Mais c’est un pays qu’il porte en lui comme une croix : le Rwanda. Parlementaire récent en 1994, j’avais une conception circonspecte de l’opération Turquoise déclenchée par le gouvernement d’Edouard Balladur et destinée à protéger les populations, essentiellement les Tutsis victimes des massacres perpétrés par les Hutus à la suite de l’attentat qui coûta la vie au Président Habyarimana. Les Français ayant auparavant encadré l’armée « hutu » du Rwanda et lui ayant permis de contenir les rebelles tutsis, leur intervention humanitaire et neutre a été suspectée et même accusée d’apporter un soutien aux massacreurs. J’avoue que l’aller-retour de nos soldats sur la scène rwandaise d’abord comme alliés des Hutus puis comme protecteurs des Tutsis me laissait perplexe. La première action a été inefficace puisque le FPR du Tutsi anglophone Kagamé a fini par l’emporter dans une rivalité qui au-delà des ethnies directement concernées mesurait l’influence des Etats-Unis et celle de la France dans cette région du monde.

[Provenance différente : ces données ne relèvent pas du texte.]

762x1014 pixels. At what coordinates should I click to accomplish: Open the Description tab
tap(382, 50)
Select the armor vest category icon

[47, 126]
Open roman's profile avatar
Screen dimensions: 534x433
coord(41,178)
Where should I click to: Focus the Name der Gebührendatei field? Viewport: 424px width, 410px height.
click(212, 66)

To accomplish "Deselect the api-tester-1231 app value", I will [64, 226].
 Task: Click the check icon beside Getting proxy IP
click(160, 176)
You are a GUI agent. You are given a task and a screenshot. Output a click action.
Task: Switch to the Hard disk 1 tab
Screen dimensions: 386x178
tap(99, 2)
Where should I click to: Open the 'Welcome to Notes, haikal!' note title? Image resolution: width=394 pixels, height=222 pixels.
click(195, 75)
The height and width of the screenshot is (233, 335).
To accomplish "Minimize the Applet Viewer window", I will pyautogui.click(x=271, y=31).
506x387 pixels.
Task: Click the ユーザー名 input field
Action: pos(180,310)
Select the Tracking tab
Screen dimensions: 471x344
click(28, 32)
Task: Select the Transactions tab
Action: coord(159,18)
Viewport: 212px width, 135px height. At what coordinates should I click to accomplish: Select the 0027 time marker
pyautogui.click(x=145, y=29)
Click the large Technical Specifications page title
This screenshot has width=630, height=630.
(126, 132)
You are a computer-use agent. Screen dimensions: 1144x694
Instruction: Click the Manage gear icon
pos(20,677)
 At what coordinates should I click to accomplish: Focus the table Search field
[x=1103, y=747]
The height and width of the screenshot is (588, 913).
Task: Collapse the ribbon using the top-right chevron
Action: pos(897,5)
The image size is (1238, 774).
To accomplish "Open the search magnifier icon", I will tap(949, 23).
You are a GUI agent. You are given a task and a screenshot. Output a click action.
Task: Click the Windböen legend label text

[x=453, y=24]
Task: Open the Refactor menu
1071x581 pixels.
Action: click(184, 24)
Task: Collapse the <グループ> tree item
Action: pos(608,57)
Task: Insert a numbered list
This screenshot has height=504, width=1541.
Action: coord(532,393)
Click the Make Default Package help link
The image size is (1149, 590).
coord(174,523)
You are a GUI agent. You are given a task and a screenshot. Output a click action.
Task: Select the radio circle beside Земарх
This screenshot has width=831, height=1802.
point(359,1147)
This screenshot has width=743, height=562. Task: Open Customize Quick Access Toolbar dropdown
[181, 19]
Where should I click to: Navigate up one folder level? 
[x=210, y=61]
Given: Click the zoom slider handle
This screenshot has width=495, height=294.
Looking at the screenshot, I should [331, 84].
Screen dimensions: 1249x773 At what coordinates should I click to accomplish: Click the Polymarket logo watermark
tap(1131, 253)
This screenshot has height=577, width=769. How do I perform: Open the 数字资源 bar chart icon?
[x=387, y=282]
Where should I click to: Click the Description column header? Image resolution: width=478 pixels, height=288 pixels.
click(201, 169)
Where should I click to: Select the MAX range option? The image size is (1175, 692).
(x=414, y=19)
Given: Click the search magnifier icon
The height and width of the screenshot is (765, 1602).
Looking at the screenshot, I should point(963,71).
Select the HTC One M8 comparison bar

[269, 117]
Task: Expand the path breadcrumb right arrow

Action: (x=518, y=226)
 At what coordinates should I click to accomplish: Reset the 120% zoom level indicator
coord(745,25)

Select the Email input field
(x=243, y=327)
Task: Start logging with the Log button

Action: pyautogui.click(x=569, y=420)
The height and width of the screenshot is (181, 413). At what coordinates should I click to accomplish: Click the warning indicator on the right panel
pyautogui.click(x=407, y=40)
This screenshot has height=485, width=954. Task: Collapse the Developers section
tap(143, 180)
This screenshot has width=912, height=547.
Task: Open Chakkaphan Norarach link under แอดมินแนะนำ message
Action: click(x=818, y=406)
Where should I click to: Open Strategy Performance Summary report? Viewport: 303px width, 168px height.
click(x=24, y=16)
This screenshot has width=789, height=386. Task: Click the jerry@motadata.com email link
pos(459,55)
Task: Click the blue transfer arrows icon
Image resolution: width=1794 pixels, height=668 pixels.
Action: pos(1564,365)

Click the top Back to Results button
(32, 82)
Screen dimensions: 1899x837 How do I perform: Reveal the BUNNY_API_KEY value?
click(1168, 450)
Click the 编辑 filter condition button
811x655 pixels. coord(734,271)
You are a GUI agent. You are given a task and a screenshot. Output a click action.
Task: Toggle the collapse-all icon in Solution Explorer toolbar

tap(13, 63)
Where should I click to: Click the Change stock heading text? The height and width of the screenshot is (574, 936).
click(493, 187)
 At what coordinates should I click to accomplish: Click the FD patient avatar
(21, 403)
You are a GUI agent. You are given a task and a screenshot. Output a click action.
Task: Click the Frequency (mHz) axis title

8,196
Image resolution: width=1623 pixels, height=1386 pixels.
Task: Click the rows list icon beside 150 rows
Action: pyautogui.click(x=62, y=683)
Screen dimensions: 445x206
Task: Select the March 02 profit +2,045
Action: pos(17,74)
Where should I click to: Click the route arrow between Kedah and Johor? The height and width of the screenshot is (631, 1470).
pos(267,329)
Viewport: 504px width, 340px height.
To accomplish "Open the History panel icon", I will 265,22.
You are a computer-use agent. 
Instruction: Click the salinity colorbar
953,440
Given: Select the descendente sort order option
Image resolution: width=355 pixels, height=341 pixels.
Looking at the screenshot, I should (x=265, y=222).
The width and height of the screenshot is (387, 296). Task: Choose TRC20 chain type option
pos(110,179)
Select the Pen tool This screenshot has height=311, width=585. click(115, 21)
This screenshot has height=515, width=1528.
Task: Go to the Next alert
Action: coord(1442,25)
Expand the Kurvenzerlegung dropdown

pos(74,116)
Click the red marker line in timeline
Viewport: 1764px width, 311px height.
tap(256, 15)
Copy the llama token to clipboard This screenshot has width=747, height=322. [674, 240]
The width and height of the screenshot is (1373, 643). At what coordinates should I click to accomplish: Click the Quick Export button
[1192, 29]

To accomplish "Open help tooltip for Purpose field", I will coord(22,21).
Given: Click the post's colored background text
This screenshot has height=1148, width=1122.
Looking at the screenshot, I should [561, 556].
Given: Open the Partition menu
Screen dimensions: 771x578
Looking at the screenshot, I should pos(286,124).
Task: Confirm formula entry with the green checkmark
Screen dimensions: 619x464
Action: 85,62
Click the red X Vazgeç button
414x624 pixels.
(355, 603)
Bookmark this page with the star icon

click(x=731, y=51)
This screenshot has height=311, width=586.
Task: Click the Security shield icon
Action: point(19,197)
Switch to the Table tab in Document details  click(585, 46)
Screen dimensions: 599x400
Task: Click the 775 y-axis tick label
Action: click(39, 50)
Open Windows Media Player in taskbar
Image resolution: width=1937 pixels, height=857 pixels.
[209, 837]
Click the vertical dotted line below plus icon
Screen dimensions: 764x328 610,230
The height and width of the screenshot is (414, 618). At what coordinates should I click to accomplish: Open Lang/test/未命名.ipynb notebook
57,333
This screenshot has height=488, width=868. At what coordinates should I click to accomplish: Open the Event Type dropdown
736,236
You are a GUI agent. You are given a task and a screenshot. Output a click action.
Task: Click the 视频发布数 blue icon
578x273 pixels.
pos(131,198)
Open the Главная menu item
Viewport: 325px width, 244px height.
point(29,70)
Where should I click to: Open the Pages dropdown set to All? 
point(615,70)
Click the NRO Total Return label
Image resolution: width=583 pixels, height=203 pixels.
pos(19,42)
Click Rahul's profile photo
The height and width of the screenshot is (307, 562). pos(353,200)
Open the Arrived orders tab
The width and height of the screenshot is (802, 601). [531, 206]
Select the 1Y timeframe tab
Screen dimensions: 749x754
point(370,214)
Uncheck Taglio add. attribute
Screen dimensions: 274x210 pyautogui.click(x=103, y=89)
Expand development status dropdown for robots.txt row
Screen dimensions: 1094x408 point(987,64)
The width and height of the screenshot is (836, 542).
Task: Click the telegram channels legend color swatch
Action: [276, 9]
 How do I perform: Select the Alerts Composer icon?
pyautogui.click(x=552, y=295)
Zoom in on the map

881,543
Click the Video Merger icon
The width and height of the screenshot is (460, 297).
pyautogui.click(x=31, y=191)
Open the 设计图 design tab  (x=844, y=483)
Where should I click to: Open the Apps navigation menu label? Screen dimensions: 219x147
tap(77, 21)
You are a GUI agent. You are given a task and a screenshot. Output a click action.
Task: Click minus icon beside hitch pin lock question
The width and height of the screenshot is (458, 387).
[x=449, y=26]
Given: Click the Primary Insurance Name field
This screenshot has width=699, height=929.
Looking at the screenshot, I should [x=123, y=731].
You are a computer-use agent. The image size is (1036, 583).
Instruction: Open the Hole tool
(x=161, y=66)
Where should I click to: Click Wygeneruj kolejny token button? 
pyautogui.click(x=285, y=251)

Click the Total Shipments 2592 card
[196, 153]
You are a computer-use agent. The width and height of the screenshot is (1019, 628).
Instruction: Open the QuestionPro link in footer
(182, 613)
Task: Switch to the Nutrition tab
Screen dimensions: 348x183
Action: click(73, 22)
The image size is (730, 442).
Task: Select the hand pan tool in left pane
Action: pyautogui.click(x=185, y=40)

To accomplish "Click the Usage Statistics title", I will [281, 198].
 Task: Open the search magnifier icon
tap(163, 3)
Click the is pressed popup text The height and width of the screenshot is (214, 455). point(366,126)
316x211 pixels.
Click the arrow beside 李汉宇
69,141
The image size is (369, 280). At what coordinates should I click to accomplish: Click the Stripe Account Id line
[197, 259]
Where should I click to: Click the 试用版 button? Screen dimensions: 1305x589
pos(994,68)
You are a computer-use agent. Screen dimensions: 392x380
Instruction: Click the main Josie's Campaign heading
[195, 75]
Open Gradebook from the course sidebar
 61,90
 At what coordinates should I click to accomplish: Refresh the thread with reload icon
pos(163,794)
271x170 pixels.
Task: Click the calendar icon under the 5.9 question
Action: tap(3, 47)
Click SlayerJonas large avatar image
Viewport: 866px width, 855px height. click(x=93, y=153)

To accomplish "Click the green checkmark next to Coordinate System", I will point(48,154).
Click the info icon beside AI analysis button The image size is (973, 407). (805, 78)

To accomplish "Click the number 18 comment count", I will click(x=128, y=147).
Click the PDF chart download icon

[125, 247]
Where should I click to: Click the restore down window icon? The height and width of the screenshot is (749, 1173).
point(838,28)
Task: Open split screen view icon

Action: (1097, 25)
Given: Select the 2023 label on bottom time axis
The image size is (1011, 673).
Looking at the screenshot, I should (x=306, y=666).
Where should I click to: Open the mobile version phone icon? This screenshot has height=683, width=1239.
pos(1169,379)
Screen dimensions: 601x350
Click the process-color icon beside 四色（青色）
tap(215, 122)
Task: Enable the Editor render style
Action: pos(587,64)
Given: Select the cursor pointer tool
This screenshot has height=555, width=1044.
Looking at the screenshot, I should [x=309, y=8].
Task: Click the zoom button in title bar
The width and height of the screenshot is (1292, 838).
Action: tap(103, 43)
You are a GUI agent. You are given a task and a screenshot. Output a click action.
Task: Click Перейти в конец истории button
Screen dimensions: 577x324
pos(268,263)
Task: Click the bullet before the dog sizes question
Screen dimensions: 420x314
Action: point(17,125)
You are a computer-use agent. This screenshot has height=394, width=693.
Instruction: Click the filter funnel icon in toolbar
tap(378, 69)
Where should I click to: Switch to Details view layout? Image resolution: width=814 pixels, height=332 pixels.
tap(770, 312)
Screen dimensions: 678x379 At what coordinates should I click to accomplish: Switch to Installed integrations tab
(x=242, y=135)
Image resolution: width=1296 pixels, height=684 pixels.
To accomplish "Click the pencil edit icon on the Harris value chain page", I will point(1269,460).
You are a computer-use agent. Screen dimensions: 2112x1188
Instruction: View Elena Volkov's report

La chute de Mobutu au Zaïre redevenu Congo, et la victoire de Kagamé dit assez que nous avons perdu la partie. La seconde intervention française m’était apparue comme une tardive tentative de sauver l’honneur et la face d’une politique confuse, inefficace et peut-être peu honorable. J’avais vu le film réalisé sur l’opération Turquoise par Alain Tasma et celui-ci avait accentué mes interrogations. On y voit la proximité des troupes rwandaises génocidaires avec les Français que les Hutus accueillent comme des alliés, et la difficulté des Français à faire comprendre à leurs anciens protégés qu’ils protègent désormais leurs ennemis.

Un certain nombre de responsables politiques et militaires de notre pays ont été mis en cause et font l’objet de poursuites judiciaires de l’actuel régime rwandais à dominante tutsie. Le général Tauzin en fait partie, et c’est pour lui absolument inacceptable. C’est pourquoi il a rédigé : « Je demande justice pour la France et ses soldats ». L’échange que j’ai eu avec lui et la lecture de son livre ont dissipé mes doutes en même temps qu’ils confortaient des craintes d’une autre nature. La France et son armée n’ont pas à ressentir de honte des actions entreprises. L’honneur est sauf, dans la mesure où la longue discrimination ethnique qui pèse sur le Rwanda n’oppose pas les gentilles victimes tutsies au méchants bourreaux hutus, mais une minorité dominante à une majorité dominée. La France a tenté de défendre le gouvernement légal majoritaire contre la rébellion, puis a soutenu des accords qui devaient conduire à la réconciliation. Lorsque le massacre des Tutsis a commencé, les troupes françaises étaient retournées en France. Elles ne sont revenues au Rwanda, trop tard, que pour limiter la tuerie et alors que le FPR de Kagamé avait gagné la guerre. Elles ont alors rempli leur mission dans la limite de leurs moyens. Elles n’ont ni soutenu ni commis de massacres.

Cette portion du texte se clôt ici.